▶ _Assignment_: Keep every word of the listing and drop the images when you write it out.

▶ _Data section_:

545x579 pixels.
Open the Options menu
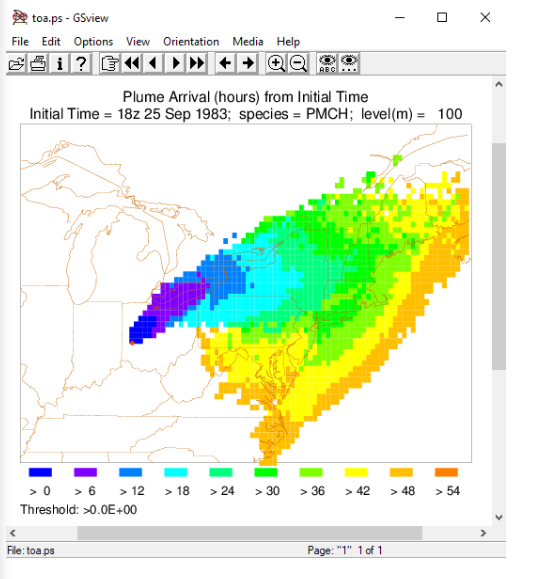point(93,41)
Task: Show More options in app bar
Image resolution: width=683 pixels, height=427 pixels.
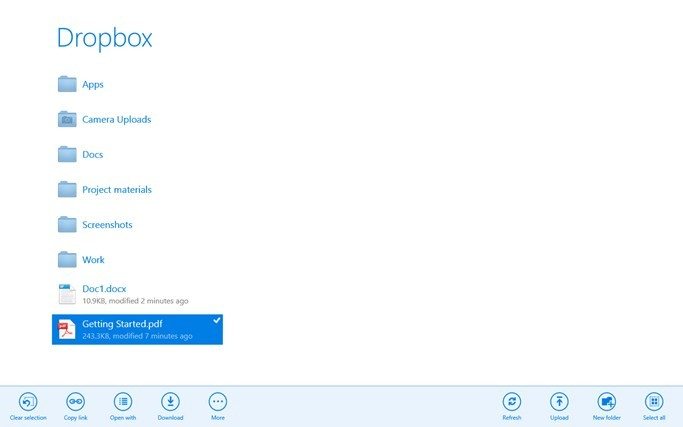Action: coord(218,401)
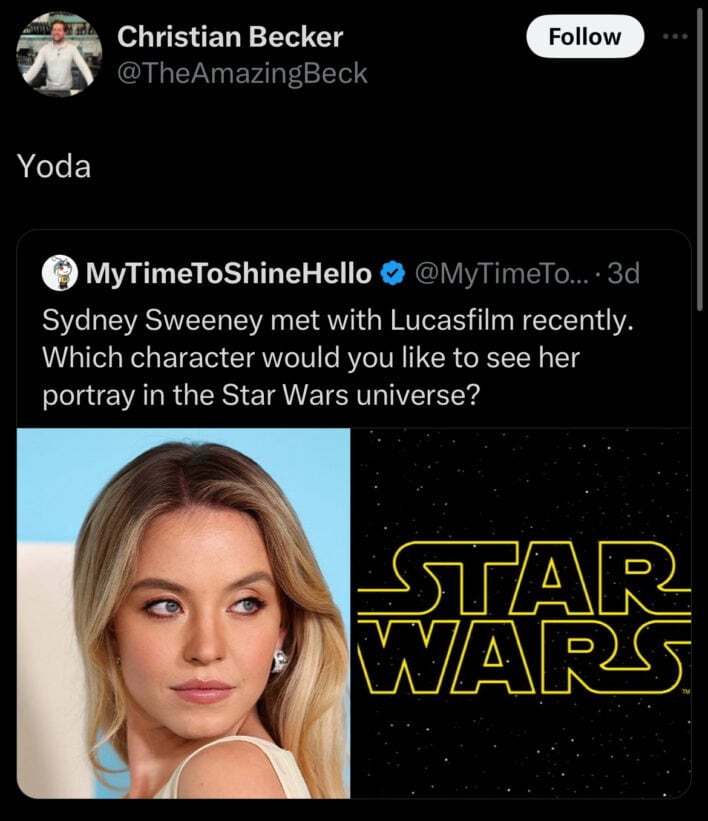Image resolution: width=708 pixels, height=821 pixels.
Task: Select the @TheAmazingBeck handle
Action: tap(243, 72)
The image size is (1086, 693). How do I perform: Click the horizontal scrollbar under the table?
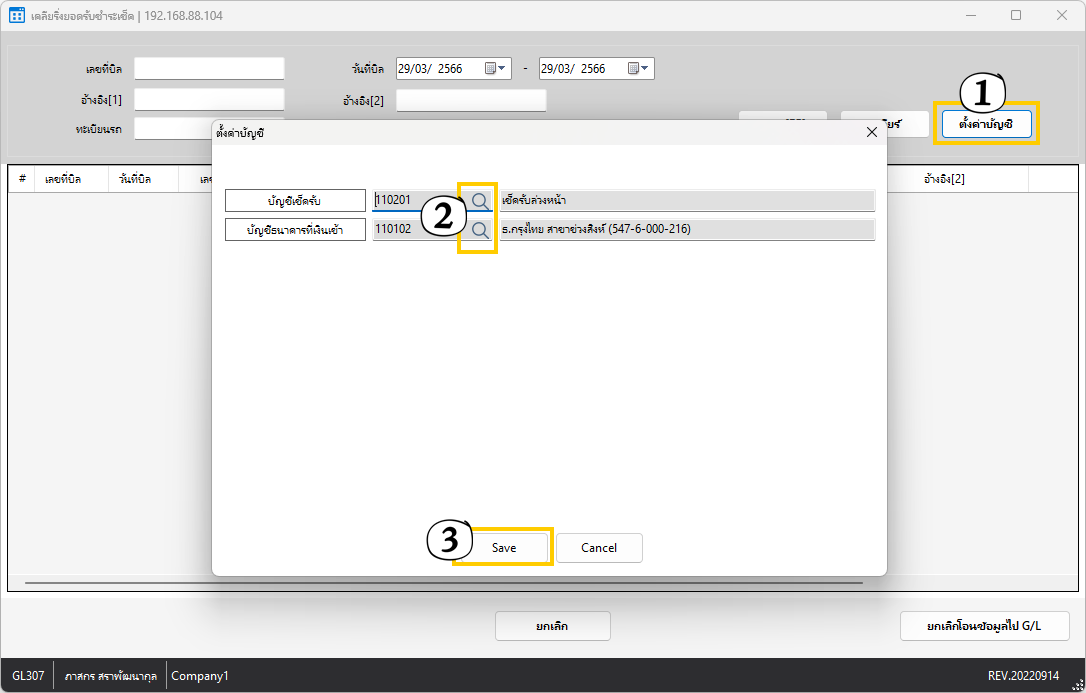(443, 582)
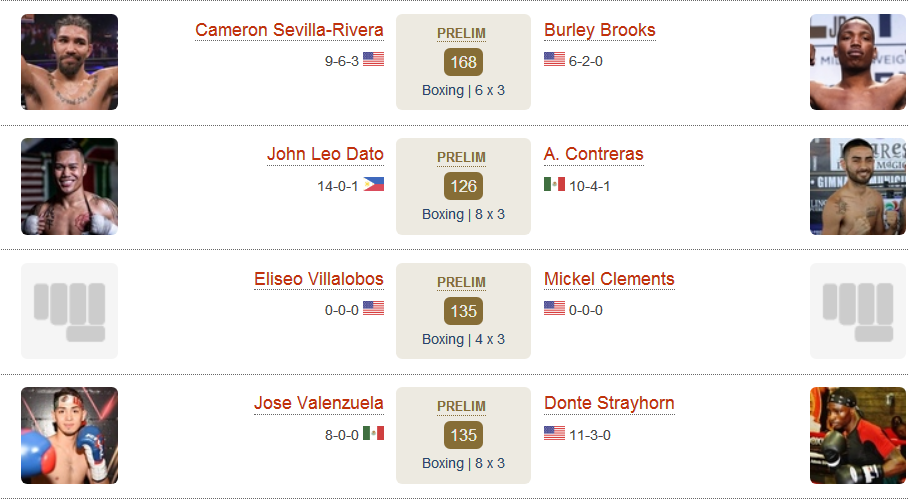Screen dimensions: 923x499
Task: Click the 126 weight class badge
Action: pos(463,187)
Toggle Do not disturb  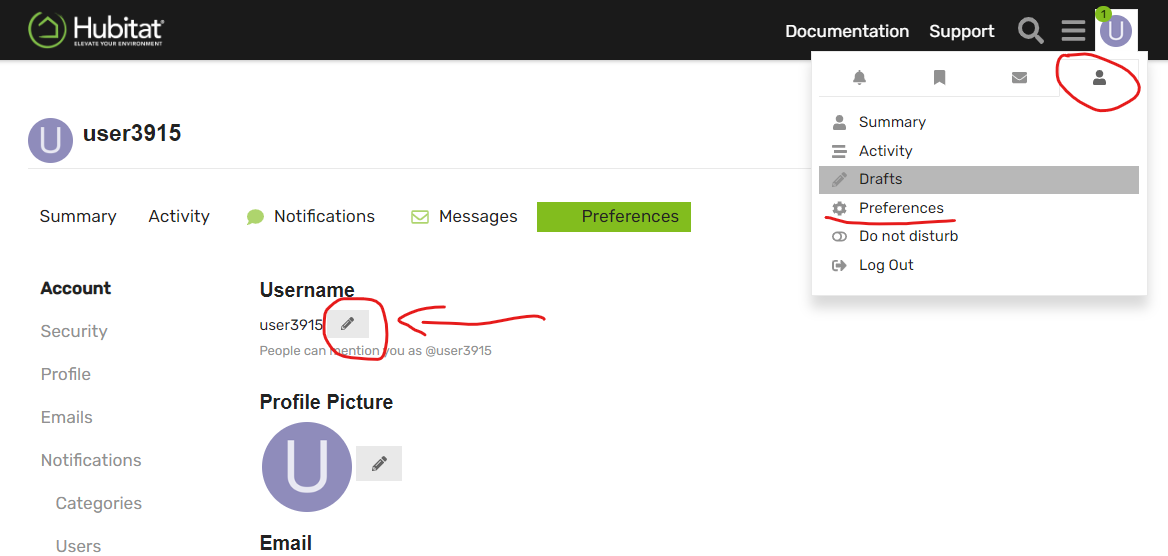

▶ _Your response_:
545x579 pixels.
Open the Options menu
point(93,41)
Task: Show More options in app bar
Image resolution: width=683 pixels, height=427 pixels.
Action: coord(218,401)
Image resolution: width=708 pixels, height=821 pixels.
Task: Select the @TheAmazingBeck handle
Action: tap(243, 72)
The image size is (1086, 693). How do I perform: Click the horizontal scrollbar under the table?
(443, 582)
Screen dimensions: 923x499
Task: Click the 126 weight class badge
Action: pos(463,187)
Toggle Do not disturb  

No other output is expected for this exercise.